**Your task**
Give back only the part of the items that opens with the line containing "This screenshot has height=812, width=1497." and closes with the line containing "click(x=1324, y=45)", with "site search input box" swapped for "site search field" and nothing else changed.
** begin **
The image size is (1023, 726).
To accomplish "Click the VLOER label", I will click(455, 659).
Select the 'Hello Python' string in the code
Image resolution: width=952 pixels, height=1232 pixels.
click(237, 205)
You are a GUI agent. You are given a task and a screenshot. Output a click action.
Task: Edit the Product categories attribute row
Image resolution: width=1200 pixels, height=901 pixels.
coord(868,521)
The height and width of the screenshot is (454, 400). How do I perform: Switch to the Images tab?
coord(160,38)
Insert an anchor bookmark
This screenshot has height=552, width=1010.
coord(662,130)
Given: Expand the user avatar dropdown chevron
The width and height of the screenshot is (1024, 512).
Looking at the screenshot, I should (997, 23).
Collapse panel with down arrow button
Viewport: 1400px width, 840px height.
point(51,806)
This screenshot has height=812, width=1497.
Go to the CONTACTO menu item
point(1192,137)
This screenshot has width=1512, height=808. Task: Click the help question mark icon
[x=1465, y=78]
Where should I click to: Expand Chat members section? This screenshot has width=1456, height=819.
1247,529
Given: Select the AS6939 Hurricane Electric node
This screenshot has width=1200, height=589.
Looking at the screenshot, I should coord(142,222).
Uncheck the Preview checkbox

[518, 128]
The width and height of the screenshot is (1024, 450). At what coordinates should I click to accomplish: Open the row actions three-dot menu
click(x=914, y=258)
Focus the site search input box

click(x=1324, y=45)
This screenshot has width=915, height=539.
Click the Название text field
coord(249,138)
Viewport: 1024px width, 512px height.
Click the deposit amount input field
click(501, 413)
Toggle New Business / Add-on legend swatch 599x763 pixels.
** end **
**Finished exercise**
This screenshot has height=812, width=1497.
Go to the CONTACTO menu item
point(1192,137)
This screenshot has width=1512, height=808. Task: Click the help question mark icon
[x=1465, y=78]
Where should I click to: Expand Chat members section? This screenshot has width=1456, height=819.
1247,529
Given: Select the AS6939 Hurricane Electric node
This screenshot has width=1200, height=589.
Looking at the screenshot, I should coord(142,222).
Uncheck the Preview checkbox

[518, 128]
The width and height of the screenshot is (1024, 450). At what coordinates should I click to accomplish: Open the row actions three-dot menu
click(x=914, y=258)
Focus the site search field

click(x=1324, y=45)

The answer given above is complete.